Give back all of the data exactly as it appears here.

(DATA RECORDS):
:::

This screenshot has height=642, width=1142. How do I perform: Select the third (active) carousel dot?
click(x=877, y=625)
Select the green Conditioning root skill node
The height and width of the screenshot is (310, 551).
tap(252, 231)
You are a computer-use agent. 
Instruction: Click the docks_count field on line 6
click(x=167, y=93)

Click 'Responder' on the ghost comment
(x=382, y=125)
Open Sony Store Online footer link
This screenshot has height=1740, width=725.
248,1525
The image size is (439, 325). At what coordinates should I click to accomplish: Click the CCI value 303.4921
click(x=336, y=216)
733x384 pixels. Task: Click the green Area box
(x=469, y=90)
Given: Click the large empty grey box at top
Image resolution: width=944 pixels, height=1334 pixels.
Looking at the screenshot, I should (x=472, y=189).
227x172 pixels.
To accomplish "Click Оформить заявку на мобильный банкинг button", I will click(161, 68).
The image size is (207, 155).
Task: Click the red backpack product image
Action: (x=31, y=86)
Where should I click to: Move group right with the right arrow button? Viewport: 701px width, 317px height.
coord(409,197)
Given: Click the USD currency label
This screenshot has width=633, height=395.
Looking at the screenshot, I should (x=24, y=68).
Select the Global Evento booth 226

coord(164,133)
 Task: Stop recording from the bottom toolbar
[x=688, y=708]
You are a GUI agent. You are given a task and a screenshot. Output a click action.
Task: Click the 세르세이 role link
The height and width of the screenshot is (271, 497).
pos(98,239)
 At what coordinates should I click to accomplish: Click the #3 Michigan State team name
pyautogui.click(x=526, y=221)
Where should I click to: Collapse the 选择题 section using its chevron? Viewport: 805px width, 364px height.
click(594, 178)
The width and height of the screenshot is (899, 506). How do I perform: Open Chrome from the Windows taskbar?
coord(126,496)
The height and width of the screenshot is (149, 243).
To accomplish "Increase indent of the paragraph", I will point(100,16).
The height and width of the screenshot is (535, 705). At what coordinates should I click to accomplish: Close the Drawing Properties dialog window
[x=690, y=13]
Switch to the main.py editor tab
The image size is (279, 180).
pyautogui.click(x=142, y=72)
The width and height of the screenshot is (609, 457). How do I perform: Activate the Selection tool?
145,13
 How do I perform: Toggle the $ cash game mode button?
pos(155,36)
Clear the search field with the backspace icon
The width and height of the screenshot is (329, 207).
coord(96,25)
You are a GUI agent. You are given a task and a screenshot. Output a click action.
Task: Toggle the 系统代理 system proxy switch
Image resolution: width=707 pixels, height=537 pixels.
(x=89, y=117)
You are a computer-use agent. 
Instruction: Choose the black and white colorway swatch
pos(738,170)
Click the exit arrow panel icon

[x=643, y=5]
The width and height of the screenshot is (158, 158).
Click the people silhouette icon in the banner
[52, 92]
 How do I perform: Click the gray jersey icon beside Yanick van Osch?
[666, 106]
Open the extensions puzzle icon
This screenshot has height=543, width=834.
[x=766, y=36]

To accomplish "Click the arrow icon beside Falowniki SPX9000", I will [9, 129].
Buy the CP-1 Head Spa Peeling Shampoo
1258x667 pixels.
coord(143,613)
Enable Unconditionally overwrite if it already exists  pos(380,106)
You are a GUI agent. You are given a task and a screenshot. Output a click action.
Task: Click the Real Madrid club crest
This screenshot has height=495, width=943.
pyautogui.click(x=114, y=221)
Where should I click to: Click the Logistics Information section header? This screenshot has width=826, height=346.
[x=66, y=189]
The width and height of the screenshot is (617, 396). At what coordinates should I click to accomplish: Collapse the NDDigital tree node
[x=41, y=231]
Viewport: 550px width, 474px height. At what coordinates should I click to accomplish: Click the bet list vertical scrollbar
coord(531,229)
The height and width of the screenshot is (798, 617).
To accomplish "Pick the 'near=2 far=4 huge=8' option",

:::

(RESPONSE AREA):
This screenshot has height=642, width=1142. How do I perform: Select the third (active) carousel dot?
click(x=877, y=625)
Select the green Conditioning root skill node
The height and width of the screenshot is (310, 551).
tap(252, 231)
You are a computer-use agent. 
Instruction: Click the docks_count field on line 6
click(x=167, y=93)

Click 'Responder' on the ghost comment
(x=382, y=125)
Open Sony Store Online footer link
This screenshot has height=1740, width=725.
248,1525
The image size is (439, 325). At what coordinates should I click to accomplish: Click the CCI value 303.4921
click(x=336, y=216)
733x384 pixels. Task: Click the green Area box
(x=469, y=90)
Given: Click the large empty grey box at top
Image resolution: width=944 pixels, height=1334 pixels.
Looking at the screenshot, I should (x=472, y=189).
227x172 pixels.
To accomplish "Click Оформить заявку на мобильный банкинг button", I will click(161, 68).
The image size is (207, 155).
Task: Click the red backpack product image
Action: (x=31, y=86)
Where should I click to: Move group right with the right arrow button? Viewport: 701px width, 317px height.
coord(409,197)
Given: Click the USD currency label
This screenshot has width=633, height=395.
Looking at the screenshot, I should (x=24, y=68).
Select the Global Evento booth 226

coord(164,133)
 Task: Stop recording from the bottom toolbar
[x=688, y=708]
You are a GUI agent. You are given a task and a screenshot. Output a click action.
Task: Click the 세르세이 role link
The height and width of the screenshot is (271, 497).
pos(98,239)
 At what coordinates should I click to accomplish: Click the #3 Michigan State team name
pyautogui.click(x=526, y=221)
Where should I click to: Collapse the 选择题 section using its chevron? Viewport: 805px width, 364px height.
click(594, 178)
The width and height of the screenshot is (899, 506). How do I perform: Open Chrome from the Windows taskbar?
coord(126,496)
The height and width of the screenshot is (149, 243).
To accomplish "Increase indent of the paragraph", I will point(100,16).
The height and width of the screenshot is (535, 705). At what coordinates should I click to accomplish: Close the Drawing Properties dialog window
[x=690, y=13]
Switch to the main.py editor tab
The image size is (279, 180).
pyautogui.click(x=142, y=72)
The width and height of the screenshot is (609, 457). How do I perform: Activate the Selection tool?
145,13
 How do I perform: Toggle the $ cash game mode button?
pos(155,36)
Clear the search field with the backspace icon
The width and height of the screenshot is (329, 207).
coord(96,25)
You are a GUI agent. You are given a task and a screenshot. Output a click action.
Task: Toggle the 系统代理 system proxy switch
Image resolution: width=707 pixels, height=537 pixels.
(x=89, y=117)
You are a computer-use agent. 
Instruction: Choose the black and white colorway swatch
pos(738,170)
Click the exit arrow panel icon

[x=643, y=5]
The width and height of the screenshot is (158, 158).
Click the people silhouette icon in the banner
[52, 92]
 How do I perform: Click the gray jersey icon beside Yanick van Osch?
[666, 106]
Open the extensions puzzle icon
This screenshot has height=543, width=834.
[x=766, y=36]

To accomplish "Click the arrow icon beside Falowniki SPX9000", I will [9, 129].
Buy the CP-1 Head Spa Peeling Shampoo
1258x667 pixels.
coord(143,613)
Enable Unconditionally overwrite if it already exists  pos(380,106)
You are a GUI agent. You are given a task and a screenshot. Output a click action.
Task: Click the Real Madrid club crest
This screenshot has height=495, width=943.
pyautogui.click(x=114, y=221)
Where should I click to: Click the Logistics Information section header? This screenshot has width=826, height=346.
[x=66, y=189]
The width and height of the screenshot is (617, 396). At what coordinates should I click to accomplish: Collapse the NDDigital tree node
[x=41, y=231]
Viewport: 550px width, 474px height. At what coordinates should I click to accomplish: Click the bet list vertical scrollbar
coord(531,229)
The height and width of the screenshot is (798, 617).
To accomplish "Pick the 'near=2 far=4 huge=8' option",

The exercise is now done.